Lines with the word "toolbar" are the answer; copy each of them from the data below.

START Data

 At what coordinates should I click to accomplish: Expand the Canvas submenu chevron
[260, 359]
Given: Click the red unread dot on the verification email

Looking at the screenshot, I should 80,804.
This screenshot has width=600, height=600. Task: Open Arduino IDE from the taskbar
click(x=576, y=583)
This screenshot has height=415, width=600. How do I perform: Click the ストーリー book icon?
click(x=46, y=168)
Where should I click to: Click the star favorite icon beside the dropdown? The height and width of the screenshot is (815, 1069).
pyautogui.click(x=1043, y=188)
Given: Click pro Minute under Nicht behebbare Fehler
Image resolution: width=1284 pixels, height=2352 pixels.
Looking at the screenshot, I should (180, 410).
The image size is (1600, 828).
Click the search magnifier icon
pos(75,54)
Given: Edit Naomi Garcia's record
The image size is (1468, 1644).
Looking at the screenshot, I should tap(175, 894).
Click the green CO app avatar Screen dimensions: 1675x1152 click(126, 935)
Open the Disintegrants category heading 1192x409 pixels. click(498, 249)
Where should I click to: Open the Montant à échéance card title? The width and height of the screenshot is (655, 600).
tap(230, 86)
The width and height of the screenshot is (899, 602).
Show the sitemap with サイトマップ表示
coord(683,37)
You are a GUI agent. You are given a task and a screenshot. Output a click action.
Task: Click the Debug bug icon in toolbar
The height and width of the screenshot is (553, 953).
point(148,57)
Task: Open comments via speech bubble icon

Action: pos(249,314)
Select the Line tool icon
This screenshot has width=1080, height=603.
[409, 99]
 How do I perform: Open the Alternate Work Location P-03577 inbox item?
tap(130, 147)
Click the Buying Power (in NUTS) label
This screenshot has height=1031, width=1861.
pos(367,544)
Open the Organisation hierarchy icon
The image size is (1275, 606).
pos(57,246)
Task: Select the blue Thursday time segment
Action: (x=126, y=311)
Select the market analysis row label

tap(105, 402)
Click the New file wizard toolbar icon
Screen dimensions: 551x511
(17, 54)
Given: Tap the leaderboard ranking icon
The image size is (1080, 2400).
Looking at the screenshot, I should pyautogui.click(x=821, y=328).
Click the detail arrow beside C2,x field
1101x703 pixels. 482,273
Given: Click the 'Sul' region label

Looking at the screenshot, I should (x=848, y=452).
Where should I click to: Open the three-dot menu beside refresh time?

END Data

- _Exercise response_:
Task: Click the Debug bug icon in toolbar
Click the New file wizard toolbar icon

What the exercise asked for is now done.